Il ruolo guida dell’Italia nella missione militare addestrativa europea è confermato anche a livello politico dall’incarico di inviato speciale delle Ue all’ambasciatore Michele Cervone d’Urso. Sul piano militare la fragile stabilità della Somalia resta affidata ai 20 mila militari africani di Amisom, missione finanziata dall’Occidente presente in Somalia dal 2007 e costituita dai contingenti di Burundi, Uganda, Gibuti, Kenya ed Etiopia. Una presenza non priva di ombre sia per le accuse di abusi e violenze sulla popolazione sia per i casi di corruzione che hanno riguardato alcun ufficiali del contingente del Kenya sospettati da Transparency International di aver facilitato il commercio illecito di zucchero e carbone in Somalia per un ricavato stimato tra 200 e 400 milioni di dollari che si presume abbia arricchito anche gli Shabab.

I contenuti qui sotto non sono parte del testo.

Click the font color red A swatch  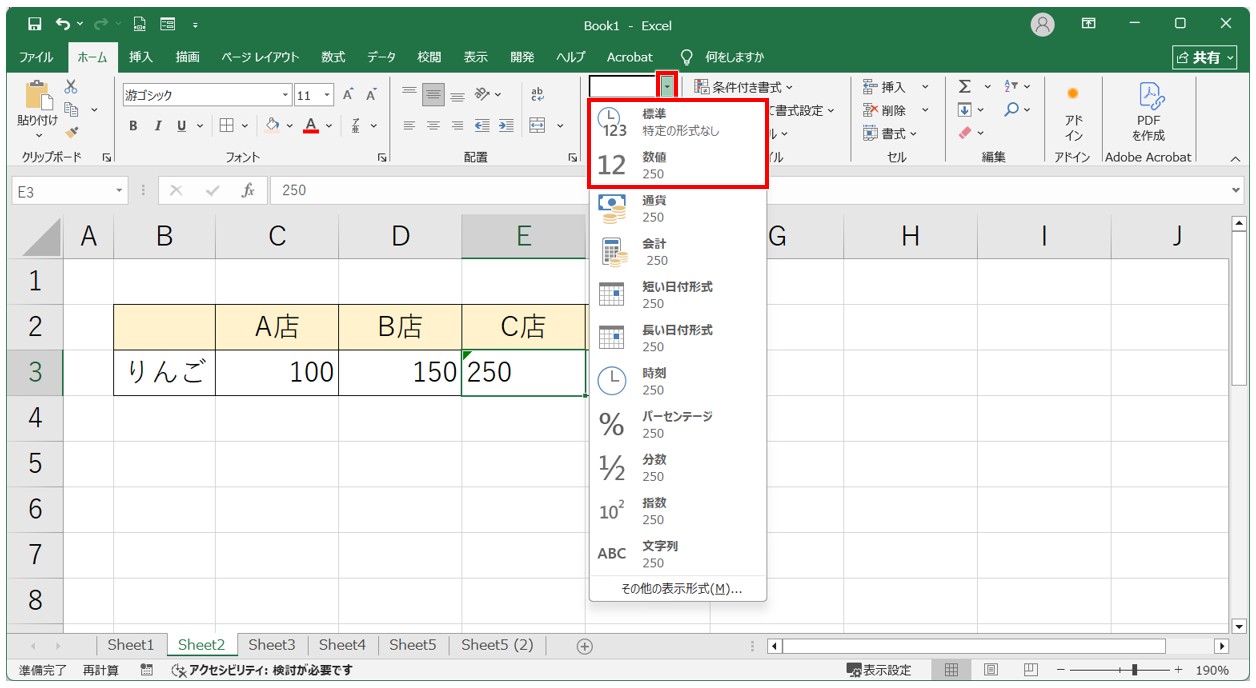point(311,125)
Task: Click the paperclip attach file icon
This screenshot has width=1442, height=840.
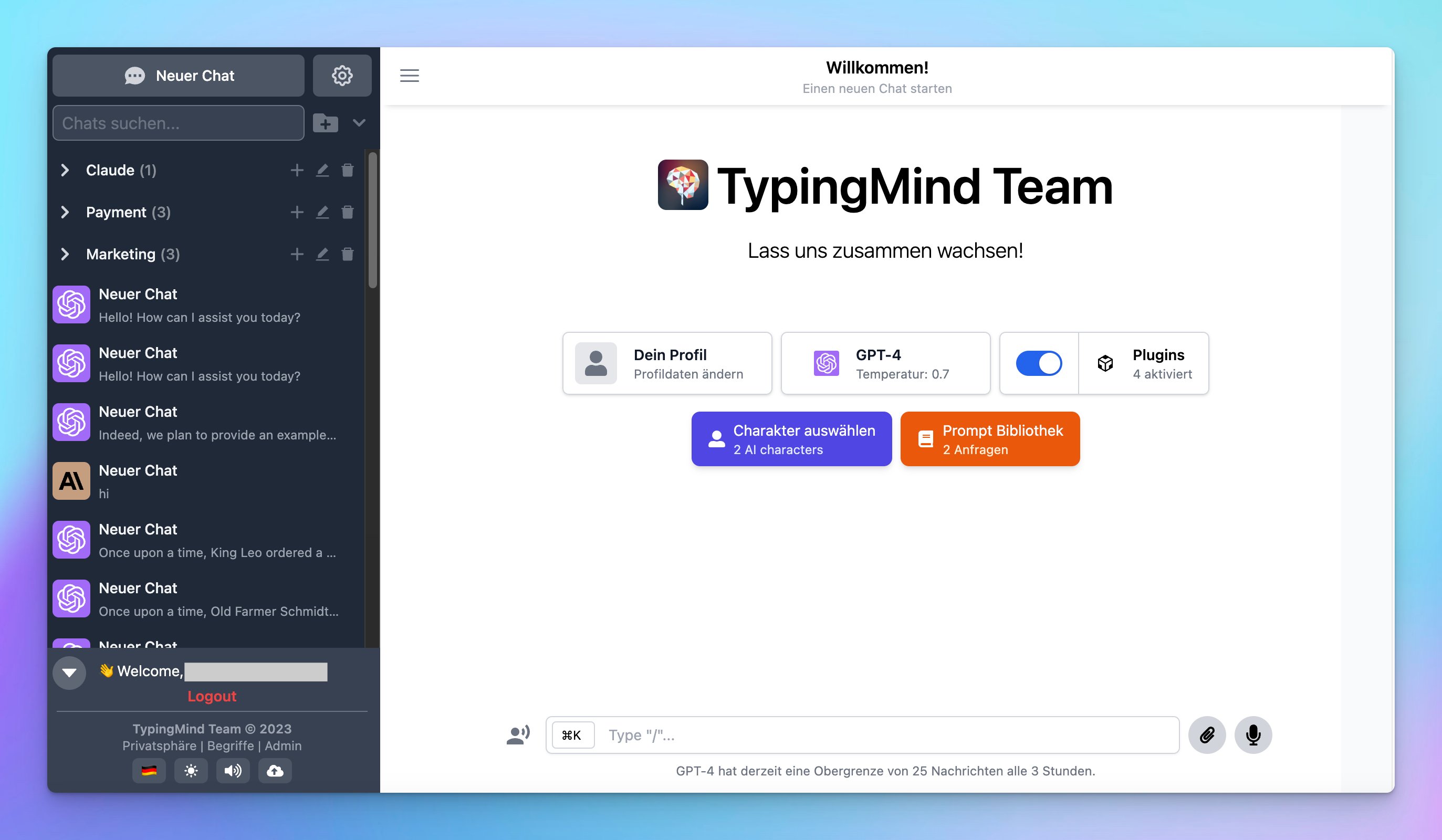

L’importanza della Somalia, in termini di posizione strategica e di risorse (dal petrolio all’uranio) sfruttabili una volta stabilizzato il Paese attira l’attenzione di molti Paesi. Dalla Turchia che ha investito molti milioni di dollari in Somalia agli Stati Uniti la cui presenza a Mogadiscio è tangibile, ai britannici che hanno assunto iniziative diplomatiche di rilievo a sostegno di Mogadiscio fino a inviare una decina di militari, avanguardia di un gruppo di 70 uomini che avrà compiti di addestramento delle forze somale ma al di fuori della missione europea a guida italiana.

Londra intende far da sola, aggregando i suoi militari alla missione Amisom, nell’ambito di un rinnovato interesse di Londra per l’Africa Orientale che vedrà anche l’invio di 300 militari in Sud Sudan.  In un Paese che è ancora tra i tre più poveri del mondo (con Niger e Afghanistan) alla guerra si aggiunge la corruzione, piaga endemica in Africa, che non aiuta certo a stabilizzare i Paese. Negli anni scorsi centinaia di soldati somali hanno disertato unendosi agli Shabab perché da mesi non ricevevano lo stipendio di 100 dollari mensili mentre, a quanto denunciato da Transparency International, alcuni alti ufficiali avrebbero venduto sul mercato libero o direttamente ai guerriglieri Shabab le armi ricevute dalla comunità internazionale. In vista delle elezioni che dovrebbero tenersi in agosto, almeno sui territori controllati dal governo, il Consiglio di sicurezza dell'Onu ha annunciato ieri che si recherà in visita in Somalia dal 17 al 21 maggio per sostenere il processo elettorale.